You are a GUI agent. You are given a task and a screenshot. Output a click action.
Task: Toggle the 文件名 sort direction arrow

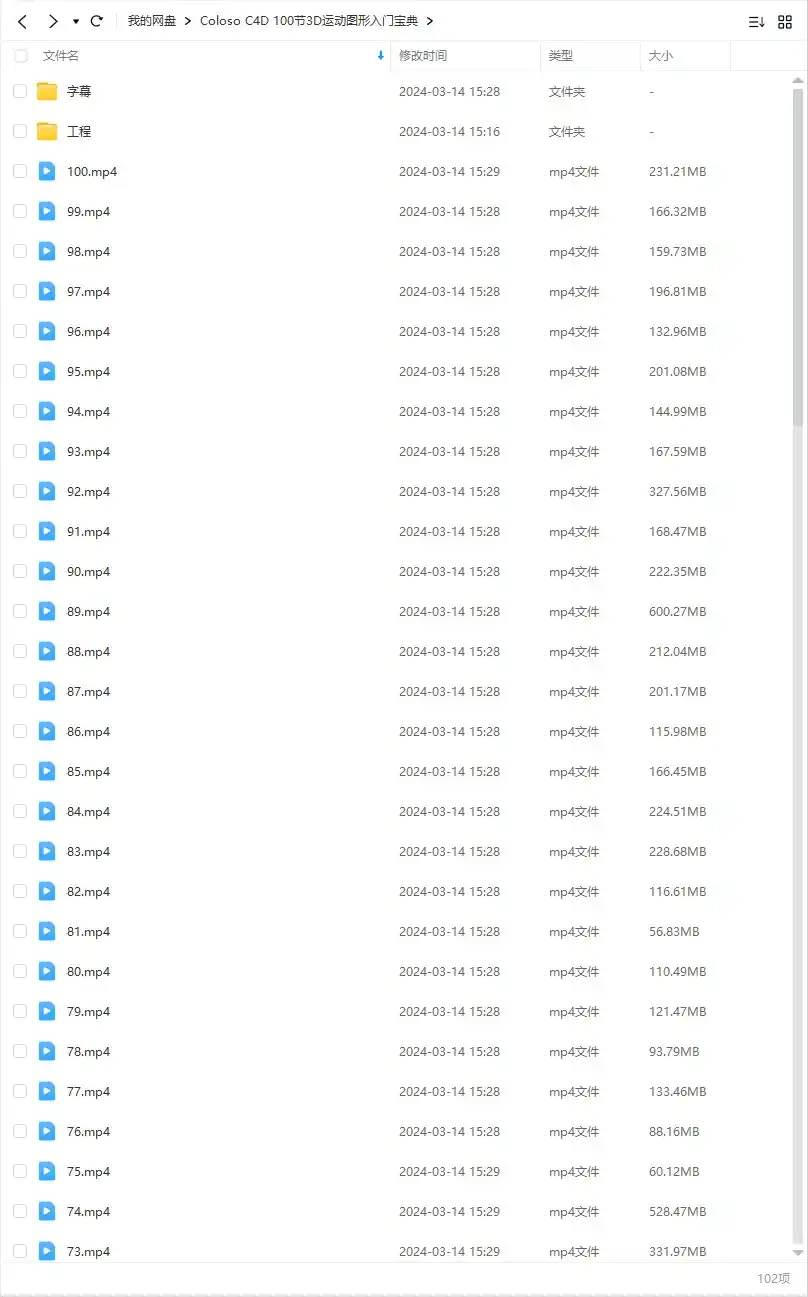click(x=380, y=56)
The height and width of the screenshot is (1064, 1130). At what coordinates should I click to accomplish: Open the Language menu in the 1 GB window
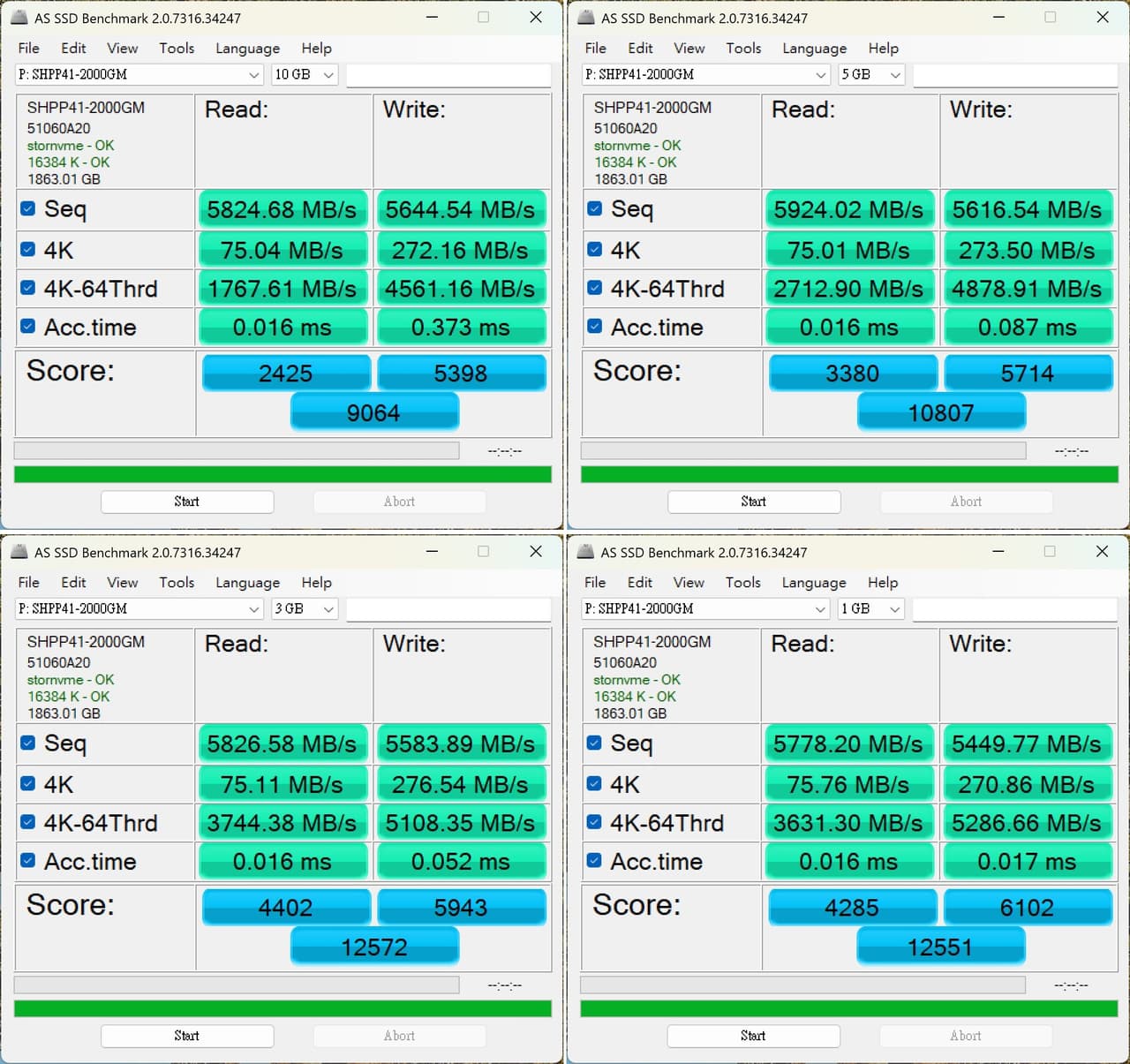[x=813, y=583]
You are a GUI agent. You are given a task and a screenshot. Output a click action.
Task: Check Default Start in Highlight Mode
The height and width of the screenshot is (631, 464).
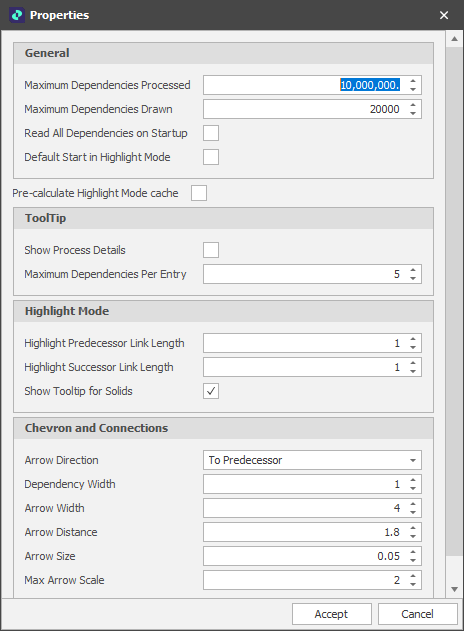(211, 157)
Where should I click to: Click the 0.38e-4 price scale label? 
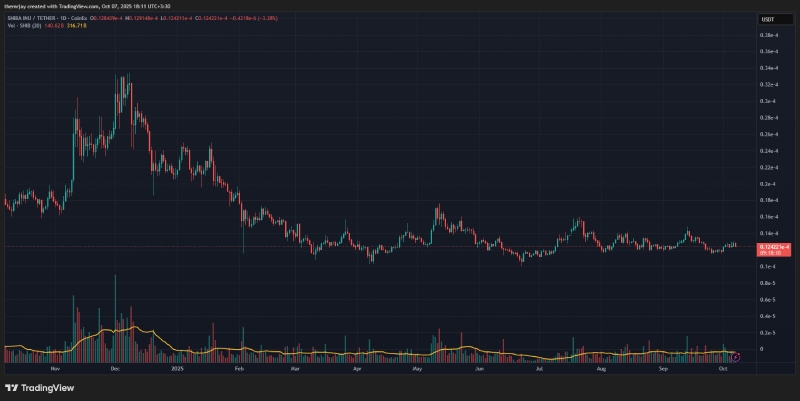(769, 35)
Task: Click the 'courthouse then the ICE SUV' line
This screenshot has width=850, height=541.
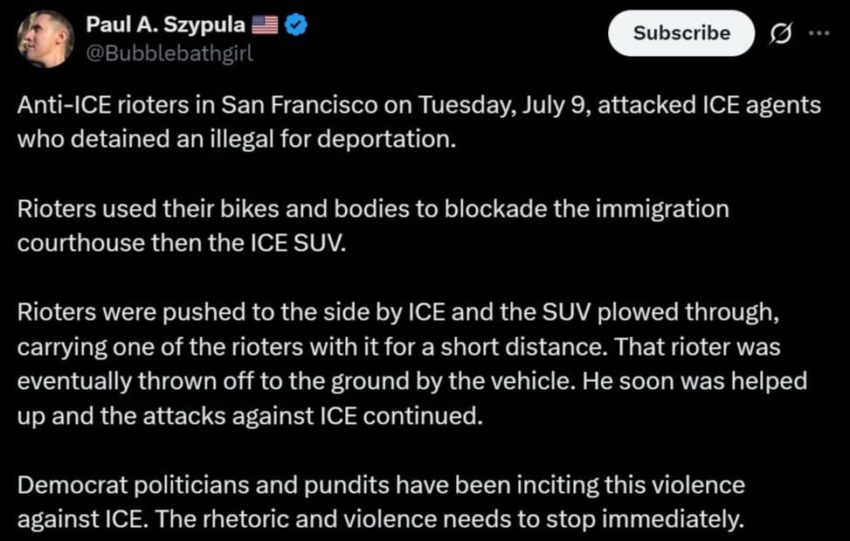Action: 181,243
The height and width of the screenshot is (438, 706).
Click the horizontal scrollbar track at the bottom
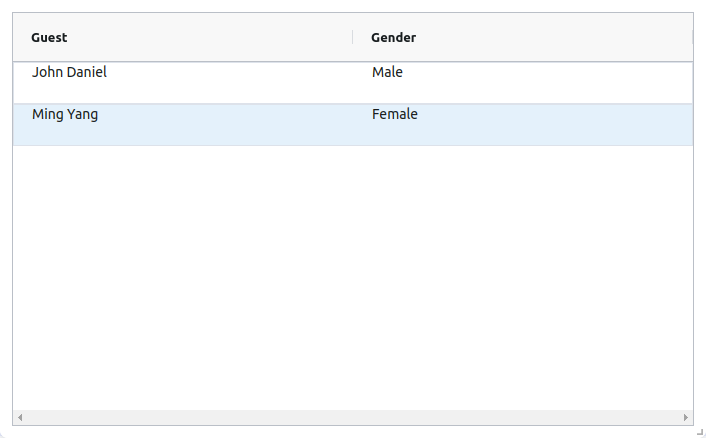click(350, 417)
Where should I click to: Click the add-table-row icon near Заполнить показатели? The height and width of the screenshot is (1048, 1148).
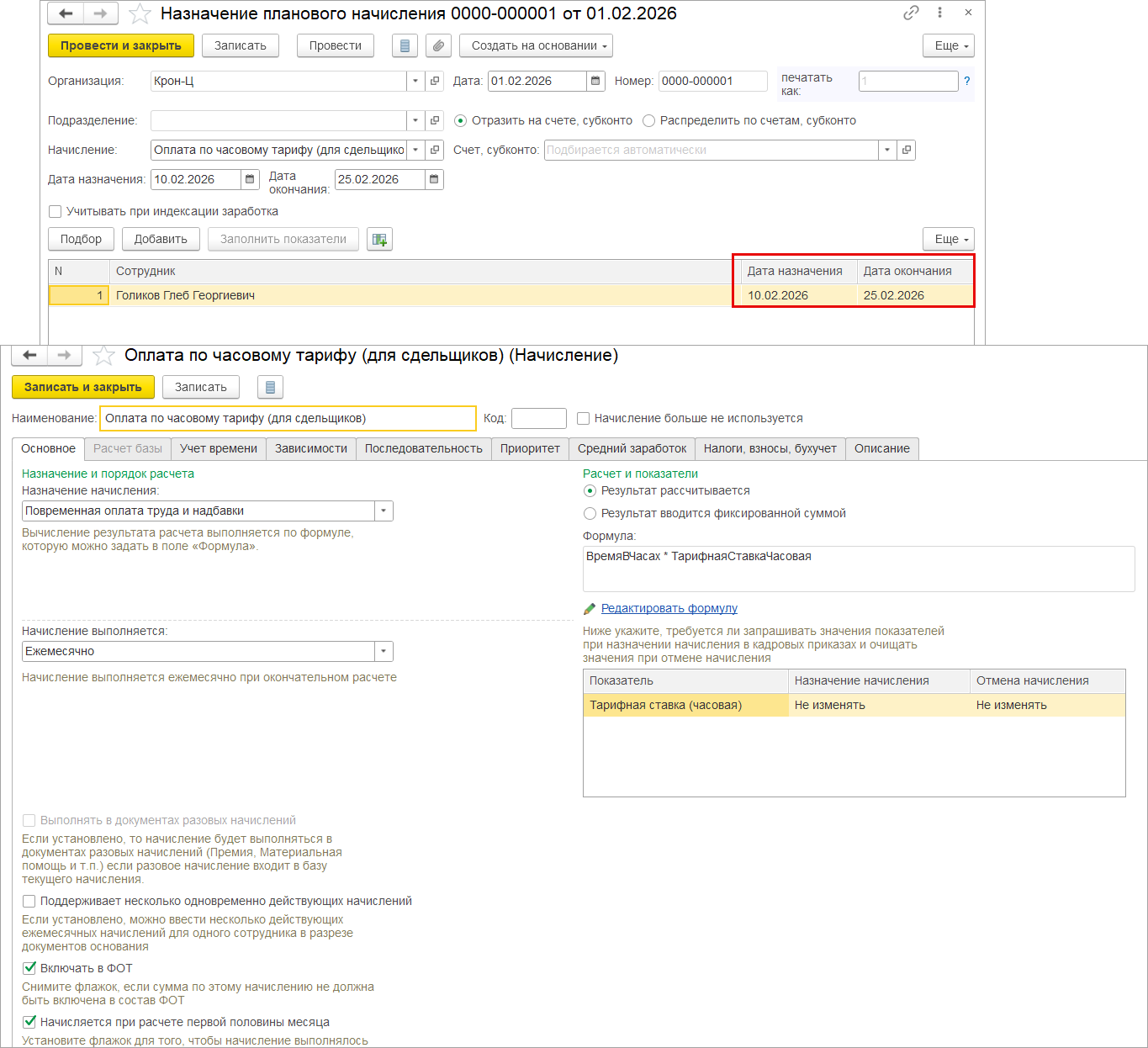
+ + + + + + +
• [Try it] All records above must be copied exactly, though the pictures they hold are to be left out.

• [Result below]
You are a GUI agent. You are given a task and a screenshot. Output a click action.
Task: Toggle the 文件名 sort direction arrow

click(x=380, y=56)
The height and width of the screenshot is (1064, 1130). At what coordinates should I click to accomplish: Open the Language menu in the 1 GB window
[x=813, y=583]
You are a GUI agent. You are given a task and a screenshot. Output a click action.
Task: Check Default Start in Highlight Mode
The height and width of the screenshot is (631, 464).
(211, 157)
Where should I click to: Click the 0.38e-4 price scale label? 
(769, 35)
Task: Click the 'courthouse then the ICE SUV' line
This screenshot has width=850, height=541.
Action: 181,243
The height and width of the screenshot is (438, 706).
Click the horizontal scrollbar track at the bottom
click(350, 417)
Where should I click to: Click the add-table-row icon near Заполнить показатели? The height and width of the screenshot is (1048, 1148).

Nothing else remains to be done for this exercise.